さすが祐巳さま。よかった。これで次へと進む。
「三年、会計の小林正念です。受験のために数学以外もがんばってます」
そこで薔薇さまと乃梨子がクスリッと笑う。瞳子にはよく分からなかった。
「三年、有栖川金太郎です。書記です。アリスって呼んでください」
アリスが本名ではなくあだ名だったことには驚いたが、どちらにしろ覚えやすい。
そしてそこからは、新たに加わったという二年生の面々だった。
緊張しているのか先ほどから会話もなかったのだが、その紹介はそれぞれかなり個性的で、花寺の生徒会に対する瞳子のイメージは、オモシロイで定まったのであった。
次はこちらの番。
祐巳さまから順に紹介して行く。
「リリアン女学園三年の福沢祐巳です。紅薔薇をやらせていただいています。祐麒の姉です」
そう言って、これで終わりと思いきや。
「今回はちゃんと」
と、瞳子にとっては謎の一言を付け加えた。
ふふん、と得意げな祐巳さま。
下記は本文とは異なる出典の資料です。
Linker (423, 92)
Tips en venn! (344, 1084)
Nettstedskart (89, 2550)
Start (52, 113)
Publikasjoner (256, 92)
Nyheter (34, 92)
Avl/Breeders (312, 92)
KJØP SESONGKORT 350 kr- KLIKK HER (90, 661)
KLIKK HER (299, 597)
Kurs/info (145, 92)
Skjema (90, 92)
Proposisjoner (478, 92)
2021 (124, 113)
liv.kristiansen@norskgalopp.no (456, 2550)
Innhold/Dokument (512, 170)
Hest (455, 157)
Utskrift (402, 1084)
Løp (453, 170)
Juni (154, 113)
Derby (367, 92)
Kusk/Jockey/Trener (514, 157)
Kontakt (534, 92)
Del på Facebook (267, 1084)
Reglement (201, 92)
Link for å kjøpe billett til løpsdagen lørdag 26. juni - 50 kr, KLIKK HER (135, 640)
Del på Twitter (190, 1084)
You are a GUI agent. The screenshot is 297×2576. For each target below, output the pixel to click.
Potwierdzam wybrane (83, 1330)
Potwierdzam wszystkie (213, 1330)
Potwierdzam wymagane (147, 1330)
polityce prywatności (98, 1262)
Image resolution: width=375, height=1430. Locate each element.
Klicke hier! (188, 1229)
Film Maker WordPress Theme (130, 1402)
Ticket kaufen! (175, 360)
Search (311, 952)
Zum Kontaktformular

笑いも起きている。
「ふふふ、前回は違ったものね」
そんな由乃さまの言葉に菜々ちゃんが驚く。
「え?何か複雑な事情があるのですか!あ、、無神経ですね…」
そしてしまった!とばかりに顔を青ざめさせたのだ。
…っ…ふ…ふふ、ぷっはっ、あはははっ!
由乃さまが噴き出した。それをきっかけに、志摩子さまも乃梨子も花寺側からも堪えきれないというふうに声が上がる。
そして、祐巳さまは。
「また、もっていかれた」
と、それはそれは残念そうに呟いたのである。
スムーズに、とはいえないが、和やかな自己紹介は終わり、全体の雰囲気も良い中で、学園祭の話し合いは順調に進んだ。
「——じゃあ、よろしくお願いします」
その言葉とともに解散する。
門から出ると、皆はそれぞれの家路へと向かう——。
けれど、瞳子にとってはここからが今日の本番だった。
「…ん?祐巳。帰るんだろ?何ぼけっとしてんだよ」
一向についてくる気配のない祐巳さまに、祐麒さんが振り返って訊ねた。
「…ごめん祐麒。用があるから先に帰ってて」
私と祐巳さまは門の前で立ち止まり、ただ静かに佇んでいる。
祐麒さんは些か訝しんだものの、祐巳さまが瞳子を見やったのを見てか、すぐに了解した。
「…わかった。あんまり遅くなんなよ」
そう言って、ぶっきらぼうながらも姉に注意する様子からは、この姉弟の仲の良い関係がうかがえる。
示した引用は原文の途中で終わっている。